Anger as health chiefs dismiss latest campaign for a minor injury unit at Cossham Hospital

Health chiefs have refused to reconsider providing a minor injury unit at Cossham Hospital in Kingswood despite a petition with over 5,000 signatures.

The call was dismissed by regional health chiefs at their meeting on Tuesday. The petition highlighting the ongoing need for a minor injury unit (MIU), which was started by a local nurse and backed by readers of The Week In, had the support of South Gloucestershire Health Scrutiny Committee.

The campaign highlighted the problems people still face having travel to seek healthcare for minor injuries in the absence of provision in the east Bristol area. Cossham reopened more than nine years ago after a major £19m refurbishment but without its planned minor injuries unit.

The petition also flagged up how the alternative to the MIU – a minor injuries service in every GP surgery in South Gloucestershire – had been ditched at the end of a two-year trial because it had failed to reduce attendances at A&E departments. Instead funding was put into Yate Minor Injury Unit. However, people heading there may find it shut as it has to close early at times of significant demand.

Lisa Manson, who is the director of commissioning at Bristol, North Somerset and South Gloucestershire Clinical Commissioning Group (CCG),  said at Tuesday’s meeting that petitioners would be aware that in 2015 the Independent Reconfiguration Panel (IRP) had confirmed the plans of then then South Gloucestershire CCG to not commission an MIU in Cossham – and it is not something the current CCG want to consider at this stage either.

In a statement she said: “It doesn’t form part of our urgent care strategy and is not something we will be progressing.
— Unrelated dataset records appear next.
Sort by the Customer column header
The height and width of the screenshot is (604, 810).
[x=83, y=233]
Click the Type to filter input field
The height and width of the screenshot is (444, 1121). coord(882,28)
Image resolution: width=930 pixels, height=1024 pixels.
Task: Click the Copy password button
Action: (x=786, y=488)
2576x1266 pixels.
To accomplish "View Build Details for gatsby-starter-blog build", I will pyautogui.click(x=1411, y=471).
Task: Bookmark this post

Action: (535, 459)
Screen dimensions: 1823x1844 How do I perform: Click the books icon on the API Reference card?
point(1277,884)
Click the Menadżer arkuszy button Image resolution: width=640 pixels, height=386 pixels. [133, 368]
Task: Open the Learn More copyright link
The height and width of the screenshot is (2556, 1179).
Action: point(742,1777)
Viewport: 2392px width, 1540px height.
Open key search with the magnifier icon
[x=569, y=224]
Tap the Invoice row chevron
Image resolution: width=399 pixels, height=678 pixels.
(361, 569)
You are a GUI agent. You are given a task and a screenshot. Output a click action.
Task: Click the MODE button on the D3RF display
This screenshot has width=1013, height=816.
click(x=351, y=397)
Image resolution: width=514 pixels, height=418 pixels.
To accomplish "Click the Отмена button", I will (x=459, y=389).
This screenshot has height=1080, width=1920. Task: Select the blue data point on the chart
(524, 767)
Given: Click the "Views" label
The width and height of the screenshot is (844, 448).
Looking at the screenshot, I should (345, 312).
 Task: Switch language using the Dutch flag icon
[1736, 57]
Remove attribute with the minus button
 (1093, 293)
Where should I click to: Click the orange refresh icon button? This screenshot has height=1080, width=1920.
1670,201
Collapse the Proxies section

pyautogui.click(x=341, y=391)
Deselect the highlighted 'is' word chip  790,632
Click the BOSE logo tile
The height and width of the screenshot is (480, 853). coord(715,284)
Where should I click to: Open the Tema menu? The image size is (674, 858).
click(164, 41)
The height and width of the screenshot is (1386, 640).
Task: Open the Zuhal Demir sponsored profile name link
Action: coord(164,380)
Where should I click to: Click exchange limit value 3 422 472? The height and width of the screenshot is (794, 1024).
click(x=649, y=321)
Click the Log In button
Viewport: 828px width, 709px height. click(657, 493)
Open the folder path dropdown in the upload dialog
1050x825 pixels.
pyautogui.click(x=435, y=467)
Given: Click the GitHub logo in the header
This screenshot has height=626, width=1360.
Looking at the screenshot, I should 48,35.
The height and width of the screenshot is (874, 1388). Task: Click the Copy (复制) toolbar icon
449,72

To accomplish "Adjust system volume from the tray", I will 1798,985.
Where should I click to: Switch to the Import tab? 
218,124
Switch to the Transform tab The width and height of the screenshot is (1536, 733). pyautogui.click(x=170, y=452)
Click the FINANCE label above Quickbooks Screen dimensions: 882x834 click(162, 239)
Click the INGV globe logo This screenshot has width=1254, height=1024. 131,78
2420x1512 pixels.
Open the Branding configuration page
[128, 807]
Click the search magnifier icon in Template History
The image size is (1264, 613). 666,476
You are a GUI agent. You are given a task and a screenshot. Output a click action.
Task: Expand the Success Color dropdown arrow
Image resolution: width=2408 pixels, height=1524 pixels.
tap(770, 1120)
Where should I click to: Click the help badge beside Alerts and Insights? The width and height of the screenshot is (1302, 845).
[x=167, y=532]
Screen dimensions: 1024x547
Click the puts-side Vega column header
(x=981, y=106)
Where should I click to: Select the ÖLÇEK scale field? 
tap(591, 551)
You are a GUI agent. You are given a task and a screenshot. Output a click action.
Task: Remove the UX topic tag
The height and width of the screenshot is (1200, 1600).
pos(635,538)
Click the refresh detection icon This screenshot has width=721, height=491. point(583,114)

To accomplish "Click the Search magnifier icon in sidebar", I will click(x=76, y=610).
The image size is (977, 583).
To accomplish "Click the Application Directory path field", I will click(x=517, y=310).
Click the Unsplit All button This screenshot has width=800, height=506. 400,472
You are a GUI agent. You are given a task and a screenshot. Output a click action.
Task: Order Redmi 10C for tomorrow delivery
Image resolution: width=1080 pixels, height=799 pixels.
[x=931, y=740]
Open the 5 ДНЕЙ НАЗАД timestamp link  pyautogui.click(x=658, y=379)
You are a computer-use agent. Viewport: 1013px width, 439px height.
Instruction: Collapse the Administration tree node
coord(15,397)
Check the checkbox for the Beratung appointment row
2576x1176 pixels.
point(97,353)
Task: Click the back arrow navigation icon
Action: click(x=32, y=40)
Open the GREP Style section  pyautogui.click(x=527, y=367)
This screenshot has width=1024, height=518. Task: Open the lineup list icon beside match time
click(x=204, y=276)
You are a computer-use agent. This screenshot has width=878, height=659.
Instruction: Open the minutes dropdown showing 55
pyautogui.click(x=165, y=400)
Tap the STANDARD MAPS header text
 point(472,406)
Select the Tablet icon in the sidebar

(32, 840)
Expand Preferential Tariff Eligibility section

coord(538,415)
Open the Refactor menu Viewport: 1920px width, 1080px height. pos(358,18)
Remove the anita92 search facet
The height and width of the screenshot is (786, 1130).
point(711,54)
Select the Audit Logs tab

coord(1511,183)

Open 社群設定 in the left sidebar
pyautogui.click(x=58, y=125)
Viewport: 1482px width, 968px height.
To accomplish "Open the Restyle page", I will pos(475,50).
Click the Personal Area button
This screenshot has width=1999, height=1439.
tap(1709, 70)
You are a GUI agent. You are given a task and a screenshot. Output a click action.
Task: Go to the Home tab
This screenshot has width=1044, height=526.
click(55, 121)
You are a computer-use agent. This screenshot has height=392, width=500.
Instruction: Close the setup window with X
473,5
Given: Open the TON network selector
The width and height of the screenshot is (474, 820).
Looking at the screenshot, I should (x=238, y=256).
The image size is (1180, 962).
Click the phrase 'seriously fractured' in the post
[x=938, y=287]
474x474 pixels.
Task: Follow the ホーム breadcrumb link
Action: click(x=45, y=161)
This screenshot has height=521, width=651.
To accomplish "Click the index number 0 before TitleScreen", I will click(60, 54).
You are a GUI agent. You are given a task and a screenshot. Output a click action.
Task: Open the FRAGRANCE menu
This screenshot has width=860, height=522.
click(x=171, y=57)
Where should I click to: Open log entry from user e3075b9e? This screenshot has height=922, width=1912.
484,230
We continue to work closely with our partners and population to ensure that urgent care services best meet people’s needs.

“One of our core challenges currently is workforce across the system and a fourth unit would mean we were in a position where we had further challenges in terms of being able to recruit, so to reiterate it is not something we would want to consider at this time.”

There is an MIU at Clevedon and the third unit is the Bristol Urgent Care Centre at Hengrove.

After Tuesday’s meeting, nurse Josh Ditte who launched the petition, condemned the decision. He said: “I’m deeply disappointed they would neglect the well-being and safety of their residents relying on a GP-based model that doesn’t exist.

Josh Ditte

“As a nurse, a decision like this would be defined as neglect. Yate is not close enough for a local MIU for Kingswood. The elderly, infirm, non-drivers will be at a huge disadvantage and ultimately, will suffer.

“Recruitment is tough everywhere, I understand that. However, MIUs often recruit well due to stable working hours and would recruit many nurses who live in the local Kingswood area.

“The lives of residents are on their shoulders, their decision is a bad one. “

And June Bennett, widow of the late Reg Bennett, who led the previous campaign to get the promised unit, said she was very disappointed that the petition had been dismissed and was sure that other campaigners would be too.

She said: “It seems they have made up their mind like they did before and people’s views don’t matter. The minor injury unit is needed, very much so. We should keep pushing and hopefully they will come to their senses.”

The alternative that was trialled but dropped

Back in 2015 health watchdogs in South Gloucestershire contacted the then Health Secretary Jeremy Hunt to say that the promised minor injury unit at Cossham was still not up and running and they were concerned that the alternative proposal being put forward to trial a minor injuries service in GP practices would result in “inadequate provision”.

Mr Hunt asked the Independent Reconfiguration Panel to advise him – and agreed with their findings that local heath chiefs were right to consider an alternative because as new evidence emerges, thinking moves on, and what might have been considered the right course of action in 2009 – when plans for an MIU as part of the Cossham redevelopment were drawn up – was not necessarily right for 2015.

The CCG subsequently implemented the minor injury service in GP surgeries – but it was not continued after the two-year trial as it failed to reduce attendances at A&E departments. The MIU at Yate was extended instead, still leaving the Kingswood area without an MIU service.